Copy every line of the records below exactly, leaving out the pictures.

⟨

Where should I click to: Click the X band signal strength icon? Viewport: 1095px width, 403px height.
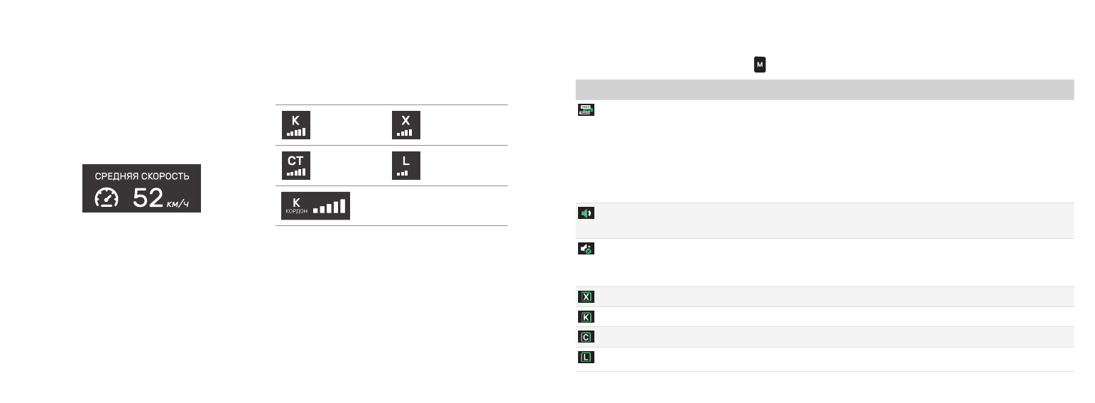click(406, 125)
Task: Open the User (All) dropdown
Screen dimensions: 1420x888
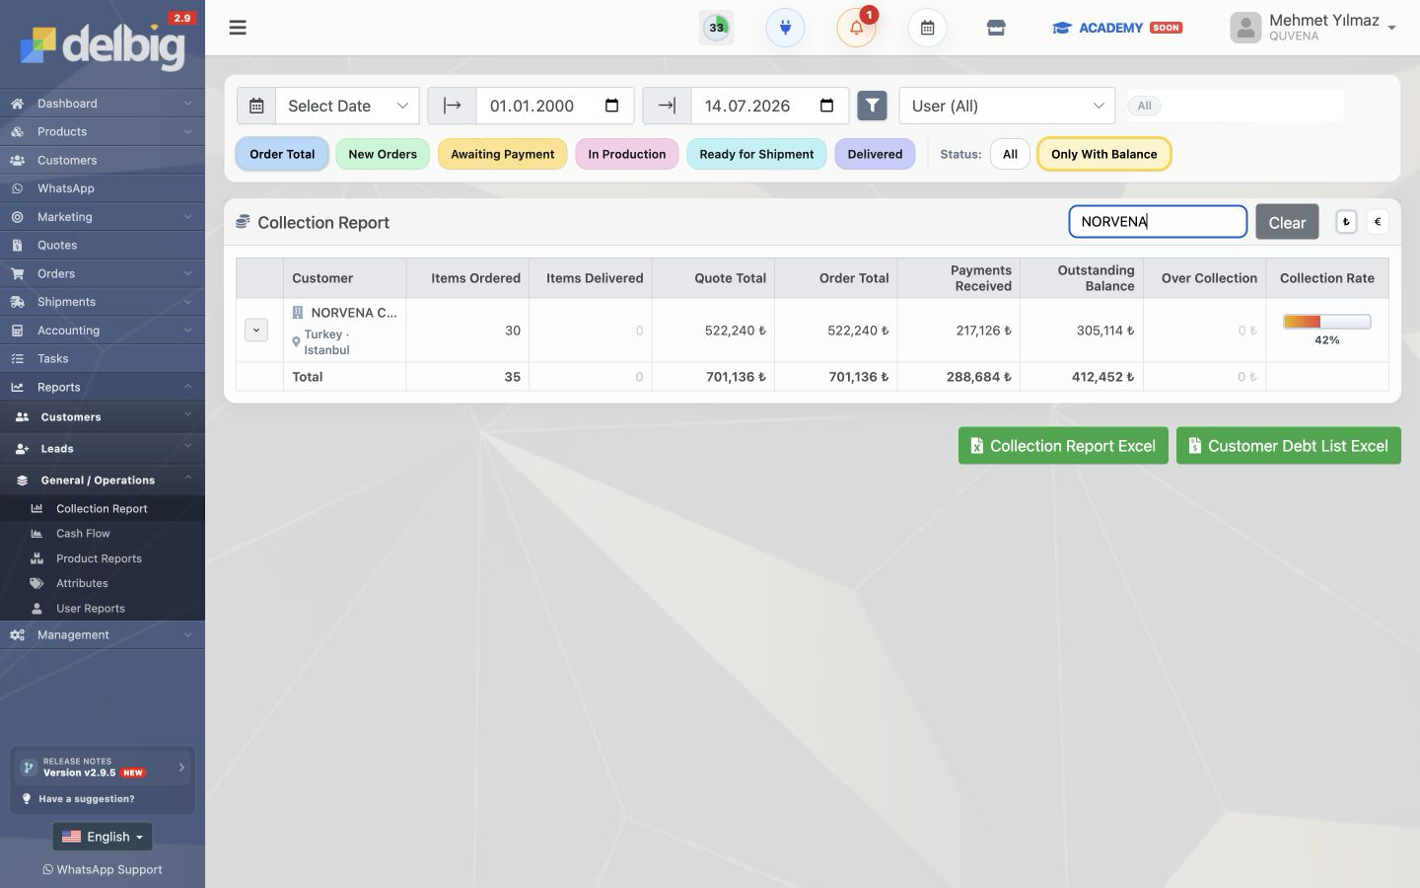Action: pos(1007,106)
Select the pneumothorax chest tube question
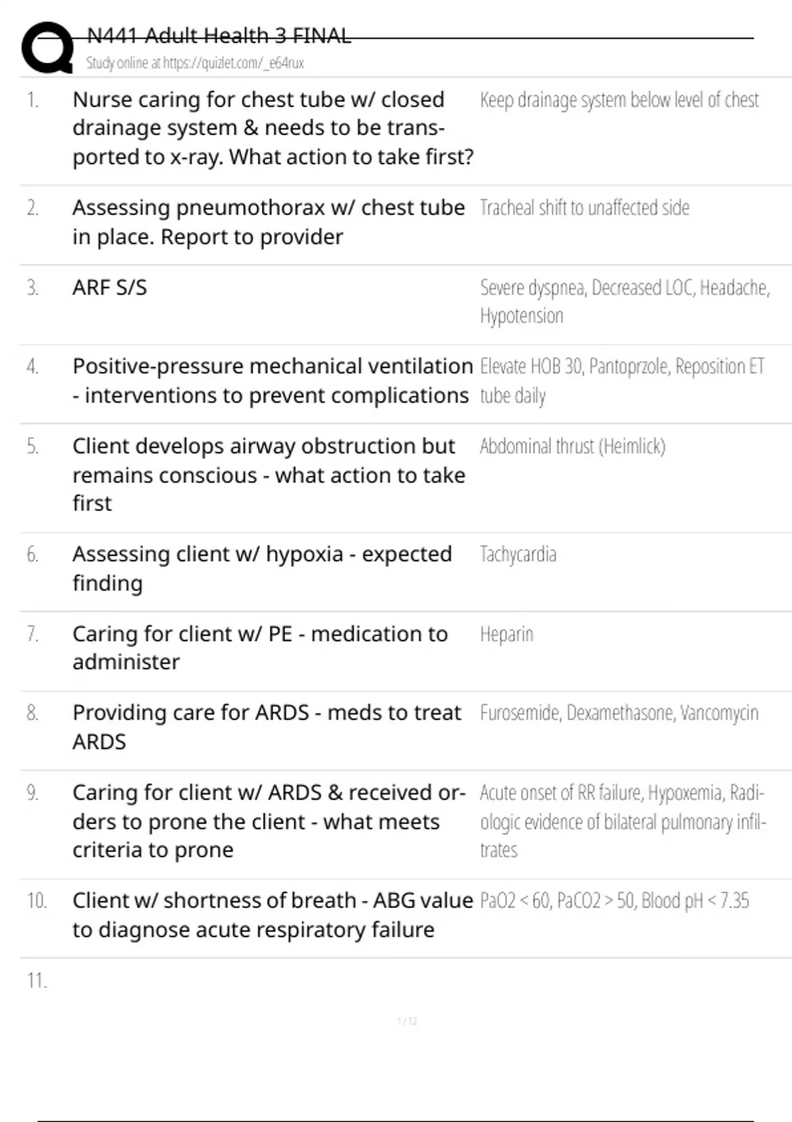The width and height of the screenshot is (792, 1122). 269,222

⟩

- **THE COMPLETED TASK**:
Where should I click to: Click the X band signal strength icon? Viewport: 1095px width, 403px height.
click(406, 125)
Task: Open the User (All) dropdown
Screen dimensions: 1420x888
Action: pos(1007,106)
Select the pneumothorax chest tube question
The width and height of the screenshot is (792, 1122). 269,222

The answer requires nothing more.